Liquidity in the context of Takeover Law – new TOB Circular No. 2
Liquidity in the context of Takeover Law - new TOB Circular No. 2
If minimum price rules are applicable to a public takeover or exchange offer, the stock exchange price is in general decisive for the determination of the offer price. However, the stock exchange price is only decisive if the security in question is liquid. If this is not the case, a valuation established by an auditing company or a securities dealer (Art. 25 SESTA) has to be carried out. TOB Circular No. 2 of 26 February 2010 on liquidity in the context of takeover law regulates the con-ditions under which a security is considered liquid in terms of Art. 40 para. 4 SESTO-FINMA.
TOB Circular No. 2 replaces Communication No. 2 of 3 September 2007, effective up to now, and aims to eliminate the weaknesses of the former regulation.1 Until now, a security has generally been considered liquid if it has been traded on at least 30 days out of a period of 60 trading days prior to publication of the offer or prior announcement. The relatively short period under review and the lack of consideration of volumes made this criterion vulnerable to temporary fluctuations and manipulation.
The new liquidity criterion of TOB Circular No. 2 was developed on the basis of an expert report.2 The criterion is based on the volume generated daily on exchange in relation to the free float of the security. The period under review is 12 months. If the monthly median of the daily volume of a security relative to its free float has been at least equal to 0.04% over 10 of the 12 months prior to the publication of the offer or prior announcement, the security is considered liquid. Securities which belong to the SLI are considered liquid at all times.

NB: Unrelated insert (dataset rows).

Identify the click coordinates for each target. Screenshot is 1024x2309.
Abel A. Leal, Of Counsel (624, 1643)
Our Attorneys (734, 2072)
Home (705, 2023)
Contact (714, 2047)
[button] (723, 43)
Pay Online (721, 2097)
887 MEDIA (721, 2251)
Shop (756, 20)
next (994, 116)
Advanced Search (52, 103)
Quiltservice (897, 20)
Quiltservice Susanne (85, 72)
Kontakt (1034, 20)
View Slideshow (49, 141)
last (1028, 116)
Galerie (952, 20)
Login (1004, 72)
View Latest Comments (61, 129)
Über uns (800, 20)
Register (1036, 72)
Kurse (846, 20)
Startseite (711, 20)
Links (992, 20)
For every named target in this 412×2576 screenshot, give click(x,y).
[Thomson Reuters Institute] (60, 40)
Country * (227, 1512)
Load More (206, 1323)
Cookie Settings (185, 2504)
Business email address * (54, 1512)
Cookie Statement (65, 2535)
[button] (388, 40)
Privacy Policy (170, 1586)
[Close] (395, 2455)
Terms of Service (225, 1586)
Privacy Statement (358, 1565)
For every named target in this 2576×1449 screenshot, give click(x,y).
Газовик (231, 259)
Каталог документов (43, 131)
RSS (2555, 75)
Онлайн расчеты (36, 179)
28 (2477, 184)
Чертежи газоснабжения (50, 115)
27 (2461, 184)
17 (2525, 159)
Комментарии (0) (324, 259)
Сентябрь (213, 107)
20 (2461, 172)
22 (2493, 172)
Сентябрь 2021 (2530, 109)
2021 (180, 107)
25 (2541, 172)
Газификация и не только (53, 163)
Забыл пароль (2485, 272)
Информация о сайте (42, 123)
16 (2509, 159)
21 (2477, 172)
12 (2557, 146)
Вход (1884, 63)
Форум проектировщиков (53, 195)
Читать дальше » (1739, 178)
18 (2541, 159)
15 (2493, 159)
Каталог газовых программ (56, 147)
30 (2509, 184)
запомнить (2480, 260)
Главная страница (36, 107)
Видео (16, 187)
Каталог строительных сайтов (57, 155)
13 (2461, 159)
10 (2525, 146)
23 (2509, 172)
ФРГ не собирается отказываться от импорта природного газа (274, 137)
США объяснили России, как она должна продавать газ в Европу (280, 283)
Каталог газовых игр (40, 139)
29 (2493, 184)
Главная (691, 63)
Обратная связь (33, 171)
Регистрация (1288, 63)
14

From a historical point of view, all securities which have constantly fulfilled the liquidity criterion over the last 5 ½ years represent in total approximately 97.5% of the market capitalization and 99.75% of the market turnover of all securities listed on the SIX Swiss Exchange.
The new liquidity criterion is designed solely to serve the interpretation of Art. 40 para. 4 SESTO-FINMA. It does not claim to be a universally valid formula for the determination of liquidity on financial markets.
Should you have any questions, please feel free to contact Prof. Luc Thévenoz, Chairman of the TOB.
Phone: +41 58 854 22 90 - E-mail: firstname.lastname@example.org
Zurich, 4 March 2010
1The last time these weaknesses occurred was on the occasion of the transaction relating to Harwanne Compagnie de participations industrielles et financières SA, see decision 403/2 of 16 March 2009.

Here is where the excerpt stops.